----- Page

Des drones ukrainiens ciblant une usine de traitement russe ont contraint le Kazakhstan a réduire sa production de pétrole issue de l’un de ses principaux gisements. Dans d’autres pays d’Asie centrale, une augmentation des prix de l’essence est à attendre si les raffineries russes continuent d’être ciblées par Kiev.
Le 19 octobre, l’usine de traitement de gaz Orenbourg, le plus grand complexe chimique et gazier au monde situé au sud de la Russie, a été contrainte de suspendre temporairement ses approvisionnements en gaz du Kazakhstan à la suite d’une attaque de drone ukrainien, a annoncé le ministère kazakh de l’Énergie. L’incident a créé une situation d’alerte dans le pays, dépendant de la Russie pour traiter son gaz et pétrole, ainsi que chez ses voisins d’Asie centrale.

----------
----- Extrait des données

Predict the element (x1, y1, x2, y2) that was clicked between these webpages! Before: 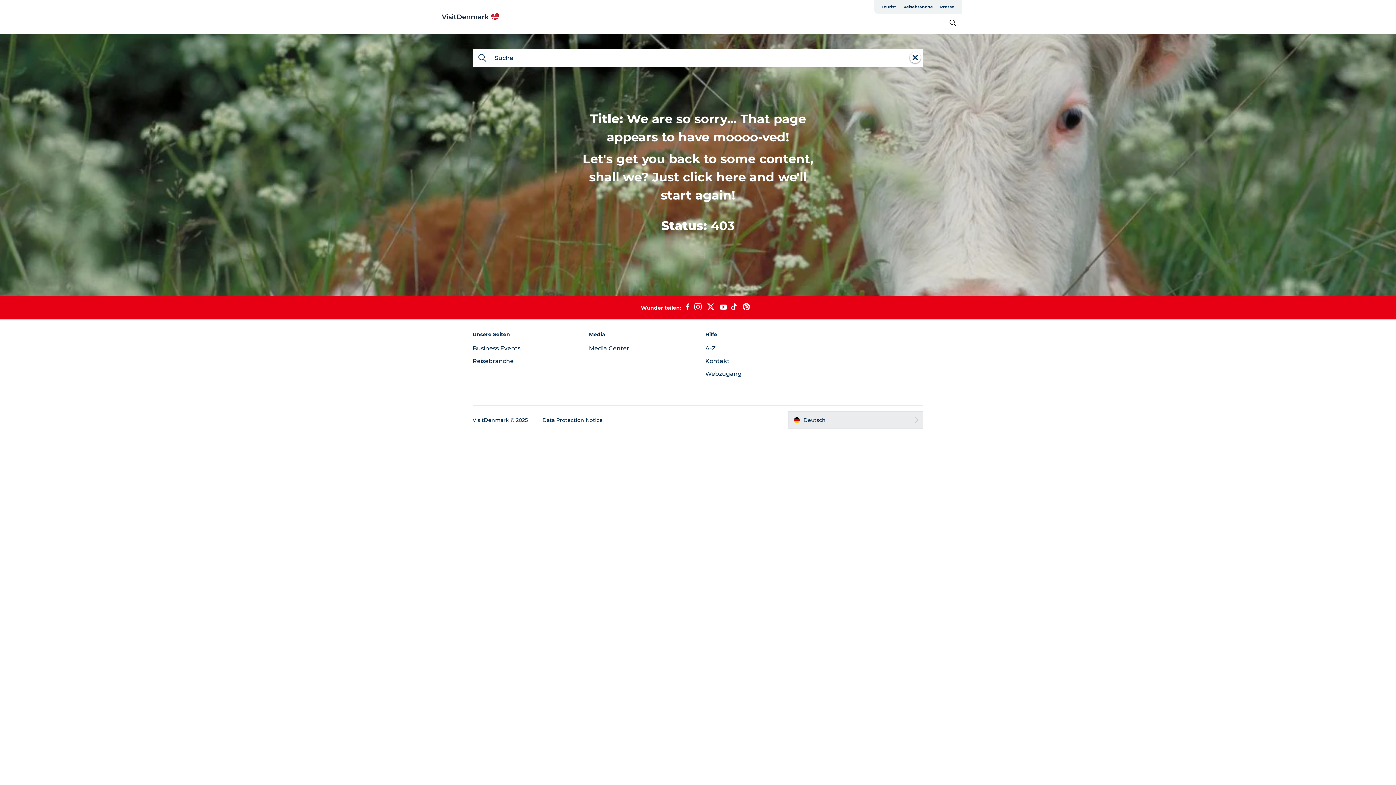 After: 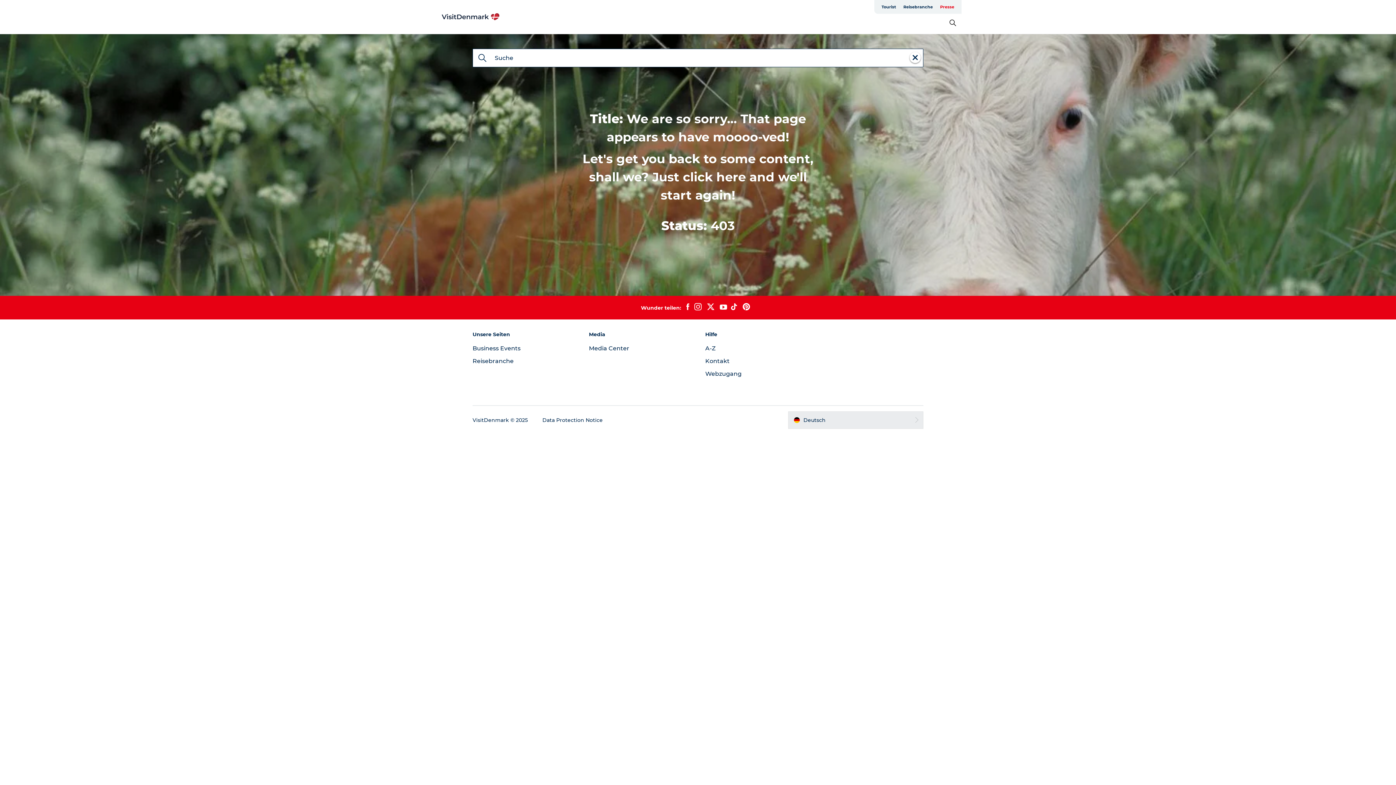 Action: bbox: (936, 0, 958, 13) label: PressePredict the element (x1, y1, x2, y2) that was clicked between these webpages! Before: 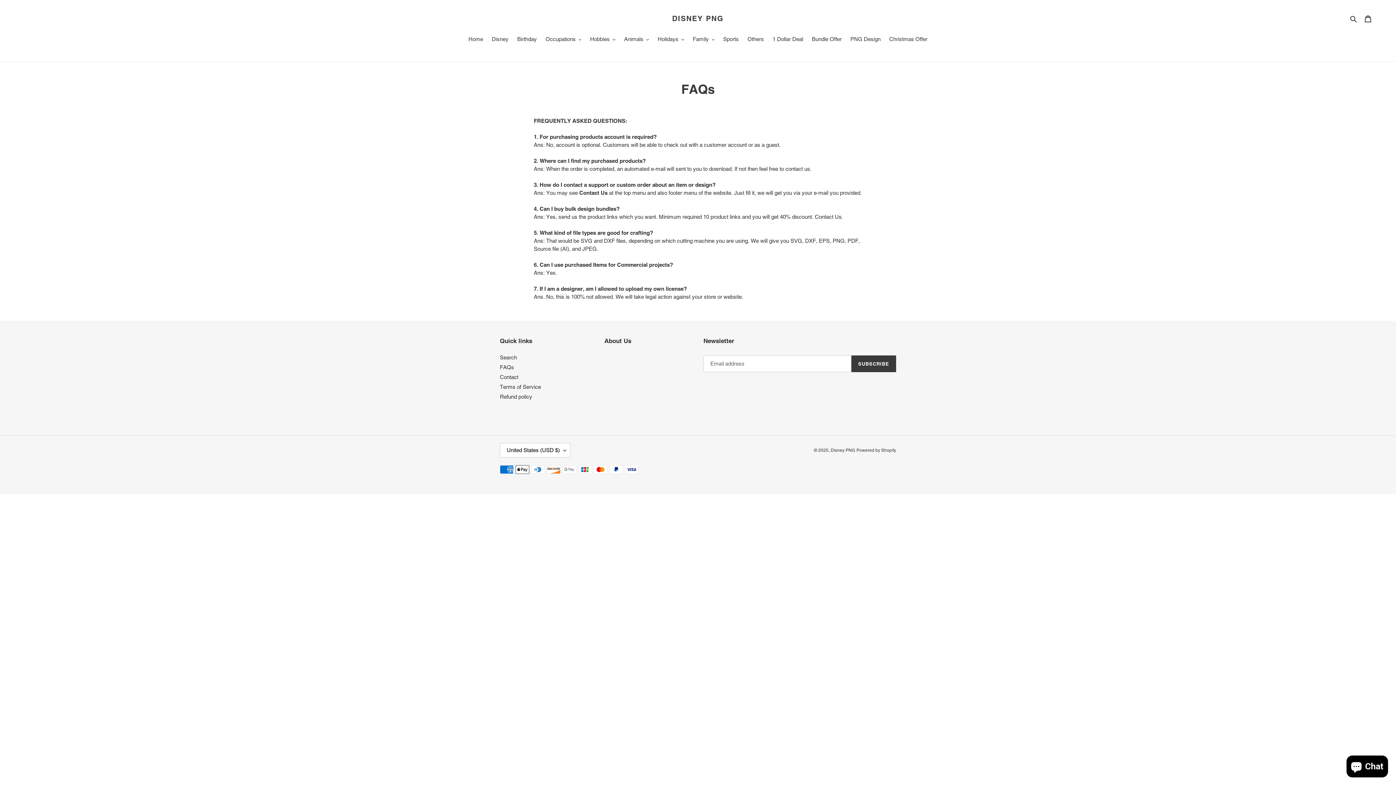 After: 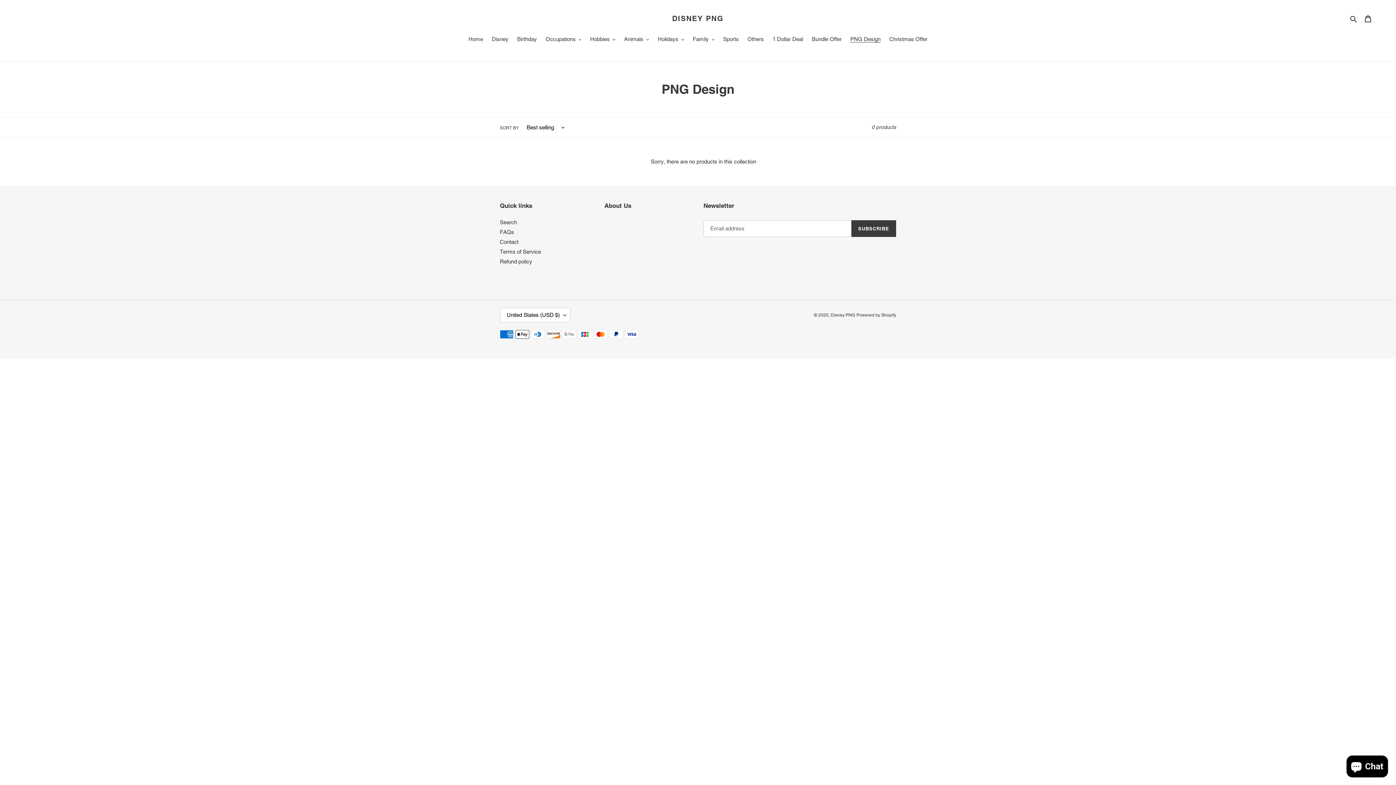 Action: label: PNG Design bbox: (847, 35, 884, 44)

----------

Votre tâche>
Indiquez si chacune des affirmations suivantes concorde avec la page présentée plus haut, en répondant par oui ou par non et en citant à l’identique les mots de la page qui permettent de trancher.
1. L’usine de traitement de gaz Orenbourg a suspendu temporairement ses approvisionnements en gaz du Kazakhstan.
2. Le Kazakhstan ne dépend pas de la Russie pour traiter son gaz et son pétrole.
3. C’est le ministère russe de l’Énergie qui a annoncé la suspension.

Réponse attendue>
1. Oui : « a été contrainte de suspendre temporairement ses approvisionnements en gaz du Kazakhstan ».
2. Non : « dépendant de la Russie pour traiter son gaz et pétrole ».
3. Non : « a annoncé le ministère kazakh de l’Énergie ».